20th Apr 2015 07:58
LONDON (Alliance News) - Shanta Gold Ltd shares were trading lower on Monday after the company downgraded its production guidance for the year after a fall in production in the first quarter, even as it turned to profit in 2014 on the back of higher gold production and sales.
Shanta said its production in the first quarter to the end of March was 13,516 ounces of gold, down from 19,114 ounces a year earlier. Ore production was impacted by the work carried out on the Bauhinia Creek access ramp but also by reduced access from unexpected geotechnical issues at the Luika Pit, which resulted in lower volumes and poorer quality materials being processed.

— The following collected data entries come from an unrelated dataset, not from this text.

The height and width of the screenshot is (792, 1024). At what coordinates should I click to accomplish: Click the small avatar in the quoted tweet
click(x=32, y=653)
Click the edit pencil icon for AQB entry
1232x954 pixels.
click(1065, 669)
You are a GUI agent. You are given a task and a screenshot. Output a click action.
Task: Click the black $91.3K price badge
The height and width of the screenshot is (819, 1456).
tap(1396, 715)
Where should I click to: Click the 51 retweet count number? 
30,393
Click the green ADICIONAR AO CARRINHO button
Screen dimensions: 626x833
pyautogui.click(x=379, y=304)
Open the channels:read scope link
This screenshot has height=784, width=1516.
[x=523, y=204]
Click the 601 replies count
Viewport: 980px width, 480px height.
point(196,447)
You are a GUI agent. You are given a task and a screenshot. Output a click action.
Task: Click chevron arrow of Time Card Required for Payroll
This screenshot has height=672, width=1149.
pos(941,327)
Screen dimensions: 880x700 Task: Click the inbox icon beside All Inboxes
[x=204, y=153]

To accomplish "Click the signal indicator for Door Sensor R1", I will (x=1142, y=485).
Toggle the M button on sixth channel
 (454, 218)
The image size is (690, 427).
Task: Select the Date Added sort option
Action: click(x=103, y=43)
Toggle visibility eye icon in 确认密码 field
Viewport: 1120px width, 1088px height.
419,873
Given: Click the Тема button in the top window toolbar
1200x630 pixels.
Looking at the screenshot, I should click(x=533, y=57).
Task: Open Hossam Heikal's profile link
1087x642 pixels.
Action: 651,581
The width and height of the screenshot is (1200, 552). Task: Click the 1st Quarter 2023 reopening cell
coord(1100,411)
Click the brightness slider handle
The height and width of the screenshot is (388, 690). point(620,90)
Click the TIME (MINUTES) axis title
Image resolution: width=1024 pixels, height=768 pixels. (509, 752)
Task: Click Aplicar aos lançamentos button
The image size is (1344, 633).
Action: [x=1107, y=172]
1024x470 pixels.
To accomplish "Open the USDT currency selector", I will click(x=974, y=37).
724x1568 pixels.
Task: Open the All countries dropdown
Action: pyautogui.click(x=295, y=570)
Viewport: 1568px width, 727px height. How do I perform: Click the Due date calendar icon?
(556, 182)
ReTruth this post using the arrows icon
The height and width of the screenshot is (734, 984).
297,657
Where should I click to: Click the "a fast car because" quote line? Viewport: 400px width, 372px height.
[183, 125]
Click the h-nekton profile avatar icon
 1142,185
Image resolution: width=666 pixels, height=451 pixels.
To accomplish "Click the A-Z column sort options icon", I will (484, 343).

Shanta sold 13,551 ounces in the quarter at USD1,252 per ounce. The company's cash cost was USD1,143 per ounce in the quarter, up from USD779 a year earlier, while its all-in sustaining cost was USD1,451, up from USD979 per ounce. The costs were hit by lower grades and lower throughput in the quarter.
As a result of the problems faced in the quarter at Bauhinia and Luika, the company's production was 8,500 ounces lower than planned, leading to cut its full-year production guidance to 72,000-77,000 ounces, at an all in sustaining cost of USD850 to USD900 an ounce, down from 82,000-85,000 ounces previously.
The production downgrade for 2015 came as the group said its turned to profit in 2014, boosted by higher gold production. The company posted a pretax profit of USD16.6 million for the year, compared to a USD4.4 million loss a year earlier.
Revenue came in at USD115 million, up 31% year-on-year on the back of a rise in gold production to 84,028 ounces, a 31% rise. The company sold 87,758 ounce of gold in the year at an average realised price of USD1,289 per ounce, down 8.5% year-on-year due to the fall in the gold price.
"Despite the challenging gold market conditions during 2014, the company consolidated the successes achieved in 2013 with above forecast production and a strong cash generation which enabled Shanta to record a profitable year, reduce its net debt position by US$9 million and fund a critical capital expenditure program whilst maintaining a positive cash position at year end," said Shanta Chairman Tony Durrant.
"While first quarter 2015 production was below forecast, management has taken the necessary steps to address the operational and technical issues and we remain confident that it is a temporary setback resulting primarily from the on-going Bauhinia Creek pushback, a development that is in the longer term interests of the company," Durrant added.
Shanta shares were down 8.1% to 7.925 pence in early trade, one of the worst performers in the AIM All-Share.